1) The economy will chug along much as over the previous three years, growing at around 1½-2%. Inflation will fall back a bit, slightly faster than expected but still stay above 2 per cent for most of the year. Unemployment will stay at around four-decade lows. The key economic change will be two interest rate rises. The pound will strengthen a bit more across the year, on a trade-weighted basis.
2) The Brexit negotiations will yield agreement in principle on “transition” arrangements to end-December 2020 and there will be broad in-principle agreement on a new free trade agreement between the UK and EU covering goods and at least some services. The agreement covering financial services will not be as comprehensive as some leaks from the UK government suggested we had hoped and the FTA will be scheduled to be agreed only in-principle by March 2019, with some details still to be worked out subsequently. This will be spun in much of the pro-Remain UK media as an abject defeat – indeed humiliation – for the UK government, demonstrating the hugely asymmetric nature of the Brexit negotiations and how foolish any country is to hope ever to leave the EU, with others hailing Mrs May’s efforts to “face down” the “hard line Brexiteers” in her own party “agitating for no deal”, adopting a “realistic” position of accepting the UK’s “fundamental weakness”. Meanwhile, since behind the rhetoric the UK government will have achieved all the negotiating objectives Brexiteers cared about, actual Brexiteers (as opposed to Remainers speaking on their behalf) will be more-than-content with how things proceed.
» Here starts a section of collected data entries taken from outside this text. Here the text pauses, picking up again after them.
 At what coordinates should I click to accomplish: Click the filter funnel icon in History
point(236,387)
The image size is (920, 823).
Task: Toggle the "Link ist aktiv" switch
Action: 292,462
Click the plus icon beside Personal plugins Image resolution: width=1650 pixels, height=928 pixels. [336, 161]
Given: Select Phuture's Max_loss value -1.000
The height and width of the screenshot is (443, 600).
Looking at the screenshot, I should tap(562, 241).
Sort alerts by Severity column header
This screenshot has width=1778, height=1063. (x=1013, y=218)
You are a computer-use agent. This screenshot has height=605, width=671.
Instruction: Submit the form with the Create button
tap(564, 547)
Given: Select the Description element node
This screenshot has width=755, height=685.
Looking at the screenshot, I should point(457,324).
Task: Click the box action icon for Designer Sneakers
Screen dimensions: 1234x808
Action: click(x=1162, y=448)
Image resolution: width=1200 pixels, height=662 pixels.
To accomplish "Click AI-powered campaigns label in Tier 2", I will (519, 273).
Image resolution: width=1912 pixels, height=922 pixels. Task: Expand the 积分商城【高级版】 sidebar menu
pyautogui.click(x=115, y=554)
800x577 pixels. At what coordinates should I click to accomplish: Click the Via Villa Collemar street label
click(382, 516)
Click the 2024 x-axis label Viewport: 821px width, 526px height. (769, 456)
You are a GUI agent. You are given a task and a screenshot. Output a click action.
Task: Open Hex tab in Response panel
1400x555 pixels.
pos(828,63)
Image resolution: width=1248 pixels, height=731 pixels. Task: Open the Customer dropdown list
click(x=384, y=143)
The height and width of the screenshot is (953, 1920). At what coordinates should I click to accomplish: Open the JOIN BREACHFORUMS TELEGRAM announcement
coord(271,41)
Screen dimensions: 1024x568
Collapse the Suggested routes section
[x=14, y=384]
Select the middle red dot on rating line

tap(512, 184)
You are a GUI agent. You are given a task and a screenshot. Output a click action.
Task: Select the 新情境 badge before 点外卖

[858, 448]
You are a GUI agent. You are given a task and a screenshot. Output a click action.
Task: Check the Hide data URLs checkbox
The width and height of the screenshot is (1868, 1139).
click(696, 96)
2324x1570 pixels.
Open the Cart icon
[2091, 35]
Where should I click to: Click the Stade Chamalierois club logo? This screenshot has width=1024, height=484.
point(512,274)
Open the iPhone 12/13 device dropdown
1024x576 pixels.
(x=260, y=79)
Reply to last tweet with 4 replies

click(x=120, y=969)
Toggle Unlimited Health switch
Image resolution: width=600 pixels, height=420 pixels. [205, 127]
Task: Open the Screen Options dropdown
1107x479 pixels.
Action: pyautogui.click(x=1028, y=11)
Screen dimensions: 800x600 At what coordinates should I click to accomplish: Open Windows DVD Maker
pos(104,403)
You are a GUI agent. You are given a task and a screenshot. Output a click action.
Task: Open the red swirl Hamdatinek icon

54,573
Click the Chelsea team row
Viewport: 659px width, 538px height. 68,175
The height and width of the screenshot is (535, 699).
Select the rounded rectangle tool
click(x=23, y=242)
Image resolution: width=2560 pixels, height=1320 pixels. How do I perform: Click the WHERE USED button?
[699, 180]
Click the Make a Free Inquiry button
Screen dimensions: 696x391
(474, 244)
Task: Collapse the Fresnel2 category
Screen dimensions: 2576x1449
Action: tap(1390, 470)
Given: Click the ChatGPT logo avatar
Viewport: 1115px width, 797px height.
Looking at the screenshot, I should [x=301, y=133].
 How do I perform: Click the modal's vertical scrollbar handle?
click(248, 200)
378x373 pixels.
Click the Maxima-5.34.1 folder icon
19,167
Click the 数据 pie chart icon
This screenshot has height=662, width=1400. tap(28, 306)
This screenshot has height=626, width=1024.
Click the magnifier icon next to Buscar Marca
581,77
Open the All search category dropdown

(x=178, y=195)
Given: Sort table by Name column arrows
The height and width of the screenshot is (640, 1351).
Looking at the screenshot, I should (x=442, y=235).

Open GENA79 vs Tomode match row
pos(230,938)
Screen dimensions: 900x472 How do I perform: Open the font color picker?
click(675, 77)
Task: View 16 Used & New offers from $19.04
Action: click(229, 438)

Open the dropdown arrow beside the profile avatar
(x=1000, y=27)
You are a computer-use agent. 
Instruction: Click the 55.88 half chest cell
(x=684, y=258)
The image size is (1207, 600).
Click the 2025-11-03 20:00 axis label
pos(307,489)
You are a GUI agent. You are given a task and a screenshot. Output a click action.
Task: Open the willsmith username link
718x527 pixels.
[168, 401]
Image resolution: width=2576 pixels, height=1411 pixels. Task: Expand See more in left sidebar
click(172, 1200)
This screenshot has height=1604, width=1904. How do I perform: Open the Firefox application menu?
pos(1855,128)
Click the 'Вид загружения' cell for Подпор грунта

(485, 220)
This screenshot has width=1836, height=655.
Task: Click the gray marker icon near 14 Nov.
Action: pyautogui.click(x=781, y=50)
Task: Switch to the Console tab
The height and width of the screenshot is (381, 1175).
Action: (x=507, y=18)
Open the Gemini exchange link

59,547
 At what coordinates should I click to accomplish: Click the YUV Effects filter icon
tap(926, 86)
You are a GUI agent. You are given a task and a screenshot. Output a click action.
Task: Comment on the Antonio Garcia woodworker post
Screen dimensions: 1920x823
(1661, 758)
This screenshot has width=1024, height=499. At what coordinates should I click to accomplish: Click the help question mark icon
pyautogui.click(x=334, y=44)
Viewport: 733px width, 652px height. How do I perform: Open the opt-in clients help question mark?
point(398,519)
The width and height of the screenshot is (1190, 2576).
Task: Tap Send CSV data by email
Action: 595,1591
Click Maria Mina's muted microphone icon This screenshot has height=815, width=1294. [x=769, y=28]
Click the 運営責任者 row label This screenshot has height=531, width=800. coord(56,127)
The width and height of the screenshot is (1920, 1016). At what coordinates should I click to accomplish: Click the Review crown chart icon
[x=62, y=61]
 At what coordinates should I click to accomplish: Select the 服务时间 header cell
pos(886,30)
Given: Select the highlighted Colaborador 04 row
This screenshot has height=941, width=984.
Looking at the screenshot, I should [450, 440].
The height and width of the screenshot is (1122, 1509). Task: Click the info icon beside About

3) There will be no General Election. There will be no change in the Conservative leadership, but a number of candidates will start to emerge as the main alternatives to Mrs May post-April-2019, which will become increasingly seen as the date for Mrs May to depart. Jeremy Hunt will drift back into the frame as a centrist option that both Team May and ex-team Cameron might support. Michael Gove will be increasingly urged to stand but will continue to protest that he is not an option. Jacob Rees-Mogg and James Cleverly will be promoted in a re-shuffle and be marked ever-more as “ones-to-watch” for the future.
4) The new German government will be committed to the establishment of a Single European State within ten years. There will be a special EU summit and a joint statement of intent by the governments of Germany, France and Italy. The governments of the Netherlands, Austria and Finland will publicly dissent.
5) The first self-driving lorry convoys will be seen on UK roads. There will be driverless delivery vehicles in the US.
6) Online GP appointments will go mainstream, with private sector online appointments being so cheap and so much more rapid than NHS appointments (typically less than a ten minute wait) that some futurists start speculating that online private doctors will replace NHS GPs much as private dentistry has destroyed NHS dentistry. The first serious attempts to make NHS variants function will come by the end of the year.
7) After many previous cancellations, the first commercial space flights will finally go ahead, though probably not by Virgin Galactic. More probably SpaceX.
8) A virtual reality based game, using a head-up display variant of the Pokemon Go concept, will be widely discussed. There will be several notorious accidents caused by virtual reality players using their HUDs whilst driving.
9) After some umm-ing and ah-ing, the World Cup will go ahead. England will make the semi-finals, after winning a penalty shoot-out. Harry Kane will win the Golden Boot.
10) The North Korean regime will fall in a military coup after North Korean generals refuse to carry out Kim Jong-un’s orders for a nuclear strike in response to a huge US air-, missile- and space-based weapons strike which will reveal that the US has military technologies not previously discussed.